Shapiro moves to dismiss the complaint against him because there is no personal liability under Title VII, LeCadre fails to allege any personal involvement by Shapiro as to the § 1983 claim, there is no viable claim against state actors under § 1981, and LeCadre fails to allege any facts that Shapiro formed an agreement or performed an overt act in the § 1985 conspiracy claim. (Doc. 17.) The court will address each count in turn.

A. Count I for disparate treatment/retaliation in violation of Title VII will be dismissed with prejudice.
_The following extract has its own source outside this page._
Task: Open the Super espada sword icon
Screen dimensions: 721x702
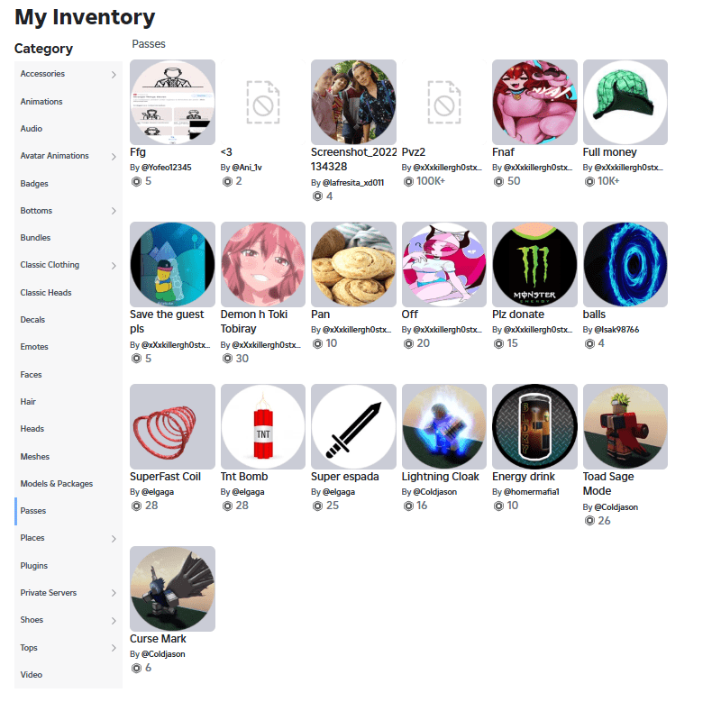Action: 353,426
Relying on Sheridan v. E.I. Dupont de Nemors & Company, 100 F.3d 1061 (3d Cir. 1996), Shapiro argues that Count I must be dismissed because there is no individual liability under Title VII. (Doc. 17, p. 5.) In opposition, LeCadre submits that Shapiro misrepresents Sheridan's holding because the limitation of Title VII does not apply to Shapiro as he is the Attorney General, not an employee of the Office of the Attorney General. (Doc. 22, pp. 7-9.) In his reply, Shapiro asserts that while the parties actually agree on Sheridan's holding, LeCadre wrongfully concludes that Shapiro, as the Attorney General, is his employer because of his title. (Doc. 23, pp. 2-5.) Rather, LeCadre's “employing entity” is the Office of the Attorney General. (Id.) Further, to the extent that LeCadre argues that Shapiro can be sued in his official capacity, Shapiro asserts that this argument fails because “official capacity suits are not available under Title VII where the employer is named as a defendant.” (Id. at 4 (quoting Stroud v. Susquehanna Cnty., No. 3:17-cv-2183, 2018 WL 3727388, at *3-4 (M.D. Pa. Aug. 6, 2018)).)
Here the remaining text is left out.